The index, which combines survey data from around 20 countries including the United States, Japan, Germany, France and Britain, remained well above the key 50 watermark which separates growth and contraction.
"The global manufacturing economy maintained near-survey record growth of production and new business in July," said David Hensley, director of global economics at J.P. Morgan.
The new orders index climbed to a three-month high of 59.5 from June's 57.2, whilst the output index rose to 60.1 from 58.4.
The employment index slipped to 52.7 from 53.2 the previous month, but showed companies expanding their workforces for the eighth consecutive month to meet increasing demand for goods.

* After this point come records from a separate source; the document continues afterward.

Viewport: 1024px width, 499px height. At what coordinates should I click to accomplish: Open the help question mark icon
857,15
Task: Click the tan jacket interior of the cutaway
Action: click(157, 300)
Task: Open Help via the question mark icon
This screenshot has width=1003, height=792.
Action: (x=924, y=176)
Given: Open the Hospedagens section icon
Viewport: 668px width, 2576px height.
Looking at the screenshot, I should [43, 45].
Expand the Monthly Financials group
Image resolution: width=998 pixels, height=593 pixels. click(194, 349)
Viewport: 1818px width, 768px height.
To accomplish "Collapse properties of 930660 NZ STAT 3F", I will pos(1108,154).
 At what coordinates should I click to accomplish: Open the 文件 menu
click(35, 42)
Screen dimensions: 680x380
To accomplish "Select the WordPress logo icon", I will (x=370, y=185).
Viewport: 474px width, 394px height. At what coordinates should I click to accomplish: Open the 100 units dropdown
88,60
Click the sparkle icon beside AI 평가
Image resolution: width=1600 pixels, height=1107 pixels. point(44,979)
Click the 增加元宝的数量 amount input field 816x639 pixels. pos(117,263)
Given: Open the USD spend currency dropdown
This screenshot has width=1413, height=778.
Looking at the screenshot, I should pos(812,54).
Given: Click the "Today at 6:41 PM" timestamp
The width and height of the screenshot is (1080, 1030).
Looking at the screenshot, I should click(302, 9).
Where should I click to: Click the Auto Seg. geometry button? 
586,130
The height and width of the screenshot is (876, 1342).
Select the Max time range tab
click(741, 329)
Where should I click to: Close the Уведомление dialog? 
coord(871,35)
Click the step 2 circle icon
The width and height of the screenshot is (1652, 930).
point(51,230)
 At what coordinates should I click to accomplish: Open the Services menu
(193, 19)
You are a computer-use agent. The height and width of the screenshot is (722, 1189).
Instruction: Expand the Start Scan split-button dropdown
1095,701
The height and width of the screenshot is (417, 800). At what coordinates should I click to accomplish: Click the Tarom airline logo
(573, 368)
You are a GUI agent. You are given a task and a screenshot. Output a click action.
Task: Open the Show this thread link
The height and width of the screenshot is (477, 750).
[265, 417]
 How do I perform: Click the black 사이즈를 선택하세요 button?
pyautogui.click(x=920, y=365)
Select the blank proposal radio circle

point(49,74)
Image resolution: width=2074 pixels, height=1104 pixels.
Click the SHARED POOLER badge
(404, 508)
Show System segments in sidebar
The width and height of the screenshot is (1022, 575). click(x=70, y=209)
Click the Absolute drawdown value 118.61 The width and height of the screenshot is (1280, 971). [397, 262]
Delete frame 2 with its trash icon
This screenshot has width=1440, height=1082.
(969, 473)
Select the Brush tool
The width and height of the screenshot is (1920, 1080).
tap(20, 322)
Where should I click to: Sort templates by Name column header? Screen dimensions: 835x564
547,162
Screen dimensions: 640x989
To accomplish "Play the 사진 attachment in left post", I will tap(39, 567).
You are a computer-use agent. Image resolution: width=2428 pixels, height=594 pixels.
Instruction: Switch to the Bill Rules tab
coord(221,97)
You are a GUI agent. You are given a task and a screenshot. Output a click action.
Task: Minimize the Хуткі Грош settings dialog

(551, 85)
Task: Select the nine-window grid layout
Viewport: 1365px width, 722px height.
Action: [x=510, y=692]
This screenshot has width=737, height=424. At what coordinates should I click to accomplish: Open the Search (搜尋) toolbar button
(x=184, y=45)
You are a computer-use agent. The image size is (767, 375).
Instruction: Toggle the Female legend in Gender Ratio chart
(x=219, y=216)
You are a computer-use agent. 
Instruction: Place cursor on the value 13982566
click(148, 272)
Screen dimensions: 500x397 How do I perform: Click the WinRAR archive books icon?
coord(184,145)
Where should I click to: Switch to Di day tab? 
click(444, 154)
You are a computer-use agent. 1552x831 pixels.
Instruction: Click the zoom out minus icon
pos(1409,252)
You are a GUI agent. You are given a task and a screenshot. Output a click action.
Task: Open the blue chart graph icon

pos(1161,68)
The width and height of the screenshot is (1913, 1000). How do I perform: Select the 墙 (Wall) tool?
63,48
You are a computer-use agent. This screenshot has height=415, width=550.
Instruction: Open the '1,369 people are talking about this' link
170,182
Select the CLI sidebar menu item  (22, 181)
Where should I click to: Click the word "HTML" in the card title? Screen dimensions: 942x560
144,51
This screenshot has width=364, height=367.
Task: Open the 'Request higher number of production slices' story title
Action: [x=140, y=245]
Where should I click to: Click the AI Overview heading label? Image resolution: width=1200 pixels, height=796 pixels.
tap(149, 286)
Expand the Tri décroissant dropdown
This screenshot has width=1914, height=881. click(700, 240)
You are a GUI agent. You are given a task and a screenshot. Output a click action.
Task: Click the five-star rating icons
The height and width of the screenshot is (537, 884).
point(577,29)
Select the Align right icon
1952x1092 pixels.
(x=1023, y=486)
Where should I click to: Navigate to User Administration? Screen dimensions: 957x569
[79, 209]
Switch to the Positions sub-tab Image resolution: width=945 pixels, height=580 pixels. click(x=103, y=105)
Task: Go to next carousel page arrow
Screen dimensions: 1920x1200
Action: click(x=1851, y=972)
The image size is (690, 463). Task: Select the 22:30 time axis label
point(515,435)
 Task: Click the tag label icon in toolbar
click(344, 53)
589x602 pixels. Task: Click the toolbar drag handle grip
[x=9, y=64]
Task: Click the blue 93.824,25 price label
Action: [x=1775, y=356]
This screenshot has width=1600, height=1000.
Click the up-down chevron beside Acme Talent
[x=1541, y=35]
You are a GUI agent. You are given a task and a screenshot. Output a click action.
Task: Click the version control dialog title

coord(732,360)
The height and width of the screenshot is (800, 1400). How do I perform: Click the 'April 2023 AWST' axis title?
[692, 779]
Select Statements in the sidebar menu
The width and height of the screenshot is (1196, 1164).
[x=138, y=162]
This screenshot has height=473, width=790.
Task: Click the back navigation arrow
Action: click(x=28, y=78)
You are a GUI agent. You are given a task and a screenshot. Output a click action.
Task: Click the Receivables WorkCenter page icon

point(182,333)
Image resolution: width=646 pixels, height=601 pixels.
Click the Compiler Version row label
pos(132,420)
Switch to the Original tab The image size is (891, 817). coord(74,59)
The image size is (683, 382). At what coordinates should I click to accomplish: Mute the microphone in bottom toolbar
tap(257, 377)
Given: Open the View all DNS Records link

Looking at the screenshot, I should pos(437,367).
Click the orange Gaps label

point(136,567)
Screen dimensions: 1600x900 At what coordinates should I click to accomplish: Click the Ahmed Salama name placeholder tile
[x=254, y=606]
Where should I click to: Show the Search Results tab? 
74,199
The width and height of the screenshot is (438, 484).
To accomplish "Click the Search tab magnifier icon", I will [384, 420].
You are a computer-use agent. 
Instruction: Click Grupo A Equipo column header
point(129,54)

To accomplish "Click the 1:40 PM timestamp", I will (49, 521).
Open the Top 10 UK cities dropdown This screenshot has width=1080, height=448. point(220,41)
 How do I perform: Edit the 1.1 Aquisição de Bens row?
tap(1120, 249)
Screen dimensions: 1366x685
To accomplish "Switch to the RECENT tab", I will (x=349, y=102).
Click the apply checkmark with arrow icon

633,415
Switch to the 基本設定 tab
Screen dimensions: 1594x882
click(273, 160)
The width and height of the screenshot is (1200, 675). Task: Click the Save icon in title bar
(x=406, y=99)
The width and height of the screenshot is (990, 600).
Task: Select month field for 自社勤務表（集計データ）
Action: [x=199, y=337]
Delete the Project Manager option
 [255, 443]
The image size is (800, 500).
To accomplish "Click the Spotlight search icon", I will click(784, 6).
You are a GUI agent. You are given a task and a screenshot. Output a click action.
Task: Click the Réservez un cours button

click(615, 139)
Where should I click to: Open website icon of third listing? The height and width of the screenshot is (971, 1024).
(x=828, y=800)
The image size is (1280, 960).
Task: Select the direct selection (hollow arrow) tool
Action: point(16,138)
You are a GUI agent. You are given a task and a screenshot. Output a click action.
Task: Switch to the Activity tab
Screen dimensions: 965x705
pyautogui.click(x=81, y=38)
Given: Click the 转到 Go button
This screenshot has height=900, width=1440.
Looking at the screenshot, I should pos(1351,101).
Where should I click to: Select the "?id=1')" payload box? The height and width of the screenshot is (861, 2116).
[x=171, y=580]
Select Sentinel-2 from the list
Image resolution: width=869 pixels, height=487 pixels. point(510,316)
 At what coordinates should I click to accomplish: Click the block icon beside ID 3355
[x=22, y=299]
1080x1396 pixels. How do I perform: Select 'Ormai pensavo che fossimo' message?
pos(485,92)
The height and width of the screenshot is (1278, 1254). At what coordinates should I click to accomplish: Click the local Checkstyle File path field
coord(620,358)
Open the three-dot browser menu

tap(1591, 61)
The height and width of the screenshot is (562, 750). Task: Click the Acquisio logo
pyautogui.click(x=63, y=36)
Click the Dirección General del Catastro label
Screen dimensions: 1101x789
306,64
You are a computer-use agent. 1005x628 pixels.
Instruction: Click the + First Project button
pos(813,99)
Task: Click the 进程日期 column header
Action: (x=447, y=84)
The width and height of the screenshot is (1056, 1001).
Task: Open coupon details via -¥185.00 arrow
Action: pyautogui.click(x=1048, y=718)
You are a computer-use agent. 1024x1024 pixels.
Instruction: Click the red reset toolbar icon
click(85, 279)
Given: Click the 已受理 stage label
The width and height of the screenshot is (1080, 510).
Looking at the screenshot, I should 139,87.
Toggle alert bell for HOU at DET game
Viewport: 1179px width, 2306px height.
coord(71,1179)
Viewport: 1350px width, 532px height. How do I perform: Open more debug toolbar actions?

The input prices index edged lower to 71.1 from 72.0, as the pace of raw material price rises slowed a little.
Stronger demand at home and abroad helped boost manufacturing in the euro zone, Britain, Japan and the United States, national surveys showed.
In the United States, the Institute for Supply Management's manufacturing index rose to 62.0 in July from 61.1 - bang in line with forecasts.
Britain's manufacturing sector expanded at its fastest pace in 10 years, with the headline index rising to 56.3 from an upwardly revised 55.0 in June.
The Japanese PMI, which was released on Friday, also showed a pick up in growth, despite the rising cost of raw materials such as oil and steel. The index rose 1.1 points to 55.4 in July, bumped up by increasing demand from other Asian countries as well as from domestic consumers.
The euro zone index edged up to 54.7, matching May's 43-month high, as output and new orders rose at their fastest rate in nearly four years and manufacturers were able to pass on some of the rises in raw materials onto their customers.